Google’s Hold on Perion Runs Deep in Stock’s 41% CollapseGabrielle Coppola and Edith Waringa Kamau
Josef Mandelbaum, the chief executive officer of Perion Networks Ltd., has been pushing hard to end his company’s reliance on Google Inc.
His efforts have worked. And they haven’t.
The successful part is this: Google is no longer “material” to the software company’s sales, Mandelbaum said Aug. 6, less than two years after it represented 80 percent of revenue. The problem remains, though, that Google can still control Perion’s fate. A simple change in Google’s Internet browser policy is making it harder for Perion to route users to search engines provided by rivals including Microsoft Corp. and Yahoo! Inc.
When Mandelbaum cut this year’s revenue guidance 17 percent earlier this month, citing the Google browser move, investors drove shares of the Tel Aviv-based company down 9 percent in New York trading. The rout is part of a 41 percent plunge this year, the second-worst performance on the Bloomberg Israel-US Equity index of 32 stocks.
“Google is not a large portion of their revenue, but it’s definitely an important customer,” said John Gualy, a portfolio manager at Eagle Global Advisors LLC in Houston. “The stock is taking a beating partly from that.”
Perion markets desktop software intended to simplify the use of e-mail, photo sharing, and Internet security products. It helps developers monetize their software by packaging it with search engines and then driving users to its search engine partners and splitting the resulting ad revenue.
Google wrote on its blog in October that it has been changing its browser policies to crack down on “malicious programs” that trick users into installing free software that subjects them to unwanted ads. Chelsea Maughan, a spokeswoman for Mountain View, California-based Google, declined to comment on the impact of these policies on Perion.
Perion isn’t the only one being hit by Google’s changes. Blucora Inc., which also monetizes software applications by packaging them with search engines, has tumbled 45 percent this year, while Barry Diller’s IAC/InteractiveCorp has slumped 19 percent from its March high as revenue from its applications business dropped.
While Perion’s second-quarter earnings met analysts’ expectations, the company reduced on Aug. 6 its 2014 revenue forecast to as low as $380 million from as much as $470 million. Net income will be between $80 million and $90 million, compared with previous guidance of $103 million to $108 million.
It could take two to three quarters for revenue to rebound once Perion adjusts to the latest changes in Google’s browser policy, Mandelbaum said in a telephone interview.
“We decided to take down media buying until we can better understand how to adapt to the new changes in the market,” he said by phone from Tel Aviv on Aug. 6. “Profitability is going to be very close to what we said it was going to be, because if I’m not spending, expenses will go down as well.”
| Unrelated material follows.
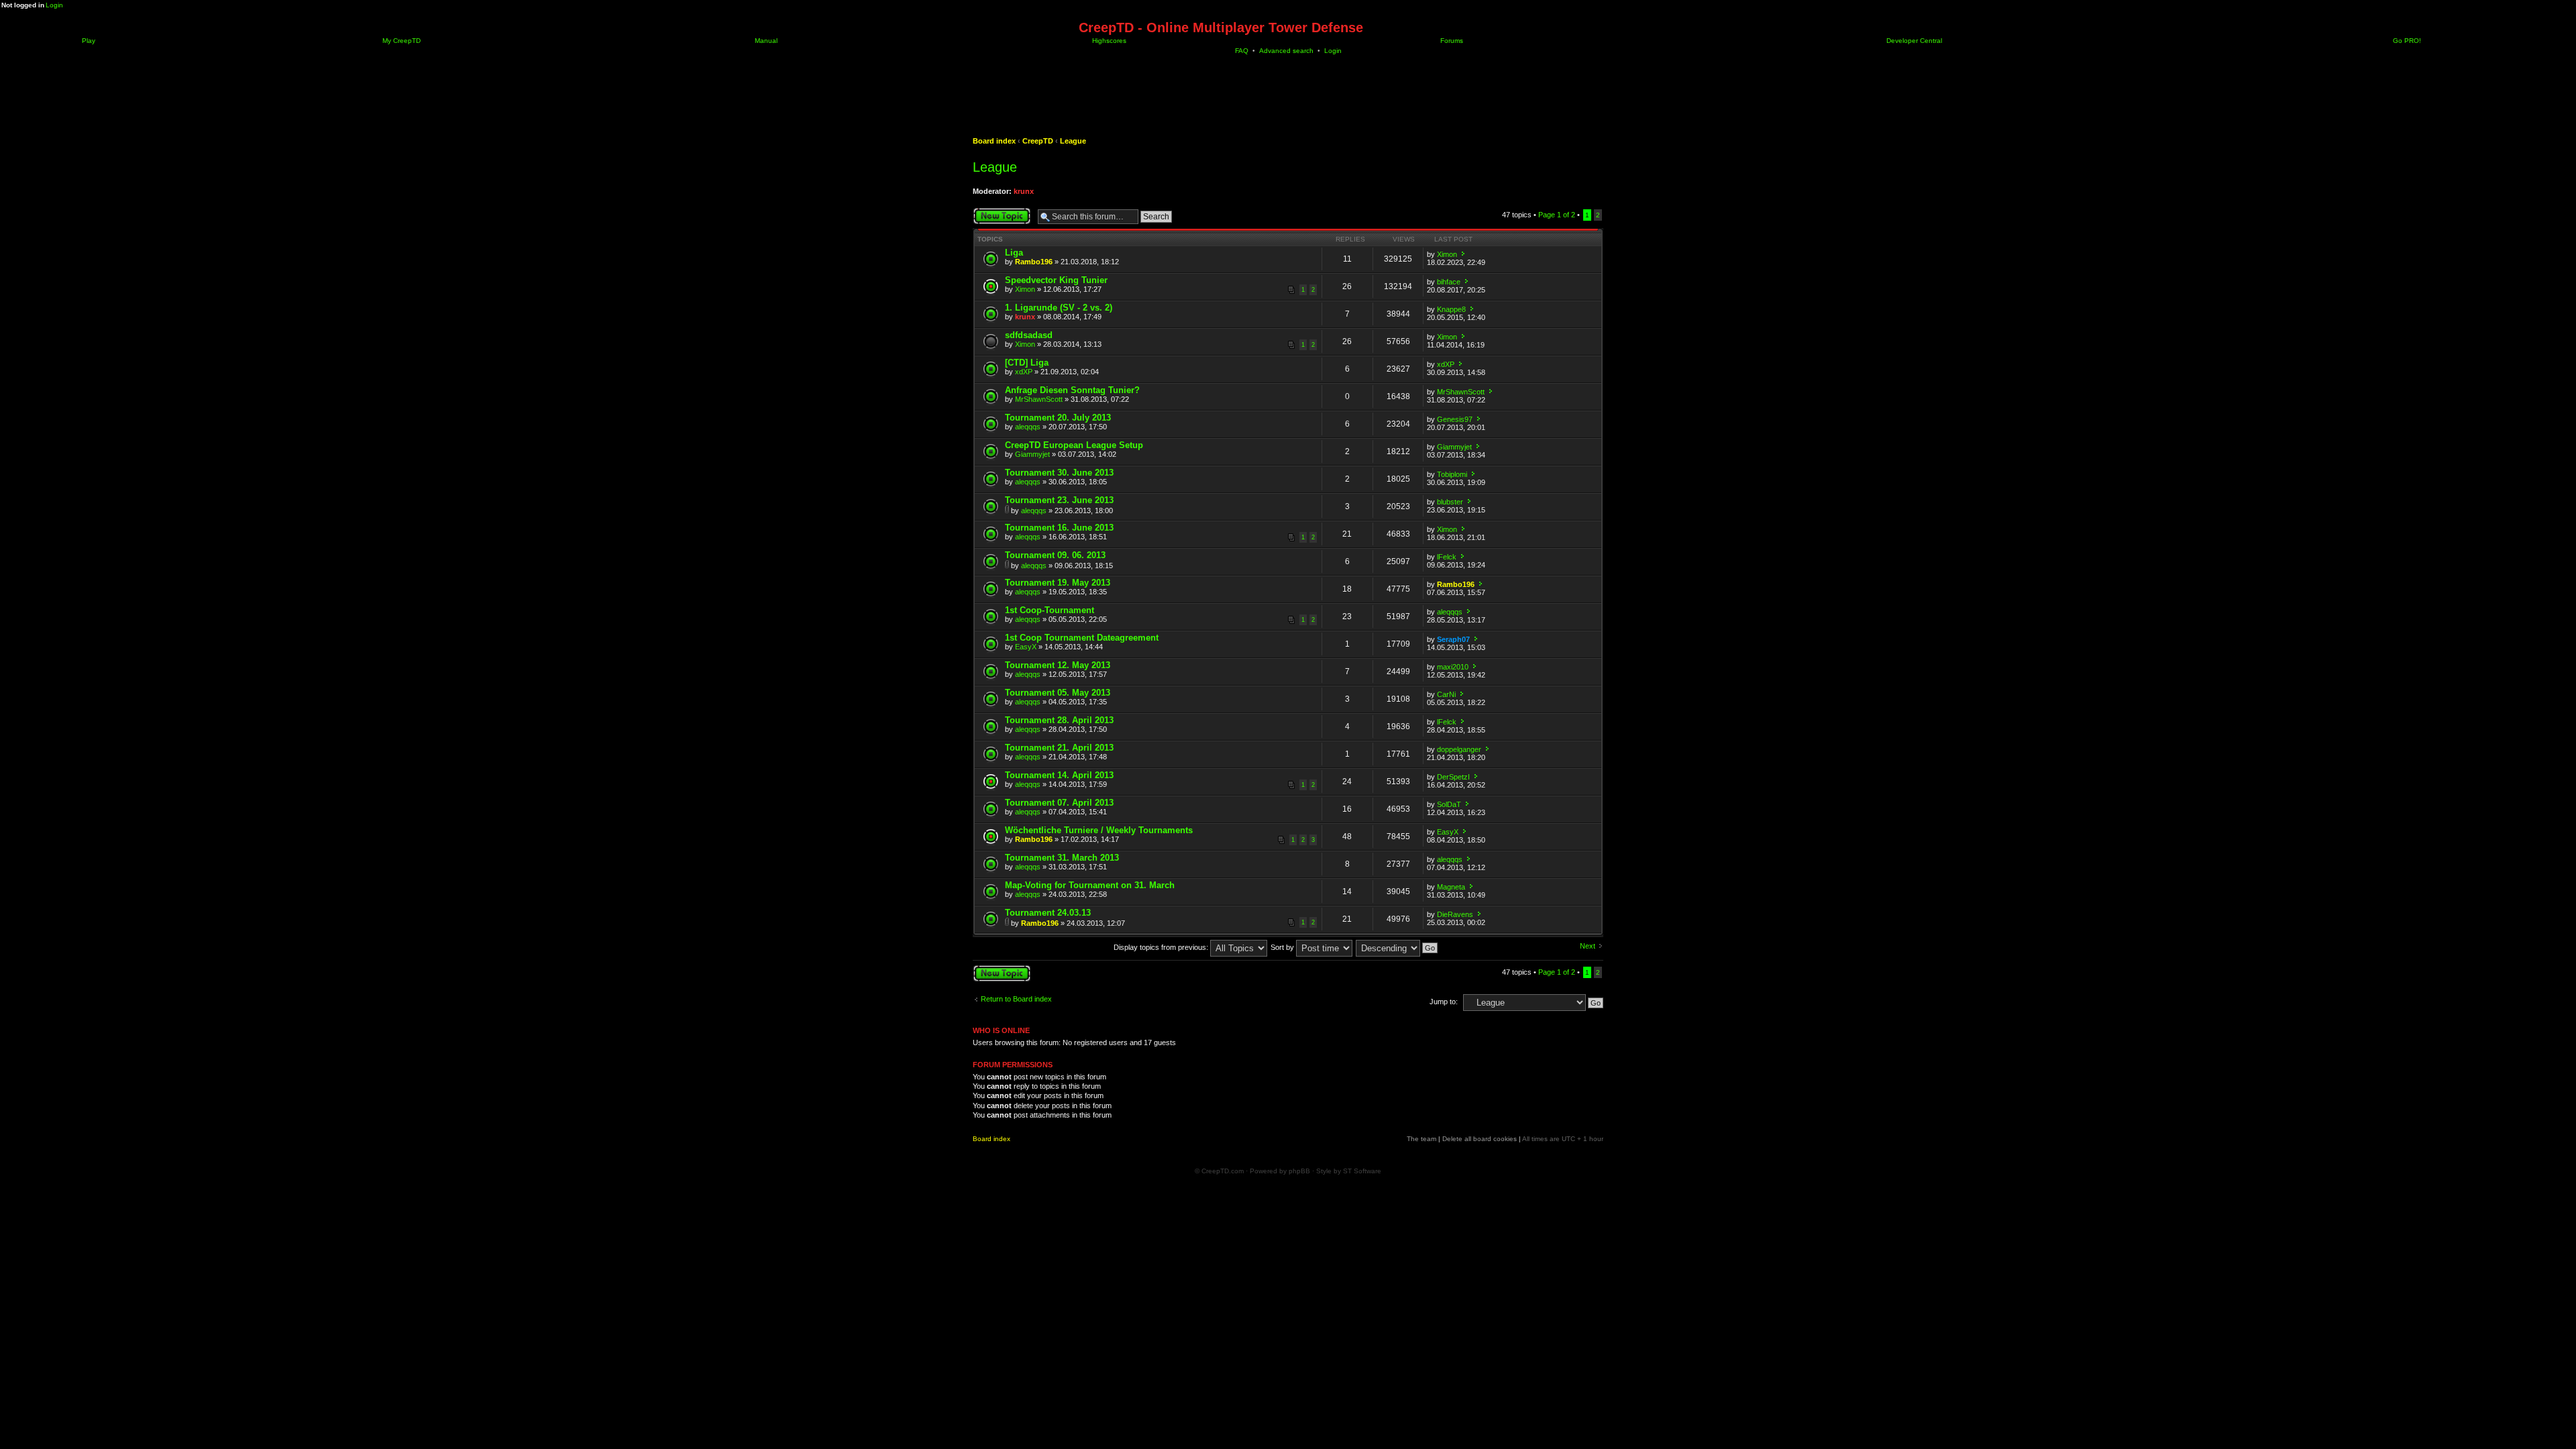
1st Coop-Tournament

An internal technical problem that reduced searches also contributed to the lower forecast, he said.
Perion shares were little changed at $7.17 as of 11:31 a.m. in New York. The Israel-traded stock dropped 0.9 percent to 25.03 shekels, or $7.18, in Tel Aviv.
Analysts say the stock looks cheap. It trades at 5 times 12-month estimated earnings, a two-year low, compared with a multiple of 8 for Blucora and 21 for IAC. Four out of five analysts rate the stock a buy, predicting it will rise twofold in the next year, according to the average estimate compiled by Bloomberg.
“This is a very profitable, very cheap company that remains very profitable and very cheap in a space that investors don’t like,” Daniel Kurnos, an analyst at Benchmark Co., said by phone from Boca Raton Aug. 7. “People don’t believe in the affiliate search market.”
Perion isn’t just switching search partners to try to diminish Google’s sway over its business model. It’s also building a new division focused on mobile applications, which it says won’t rely on search engines to make money.
Perion, which has a market capitalization of $485 million, spent $17 million to acquire San Francisco-based startup Grow Mobile in June. Mandelbaum has a budget of as much as $75 million to buy other startups. He said that could go up to $100 million if Perion succeeds in raising cash in Israeli debt markets. The company postponed a bond sale last month because of the fighting in Gaza.
“The near-term weakness is not something that should impact their longer-term strategy,” Jay Srivatsa, an analyst at Chardan Capital Markets in New York, said by phone on Aug. 7. “They have a high bar to jump over to become a really good player in the mobile space.”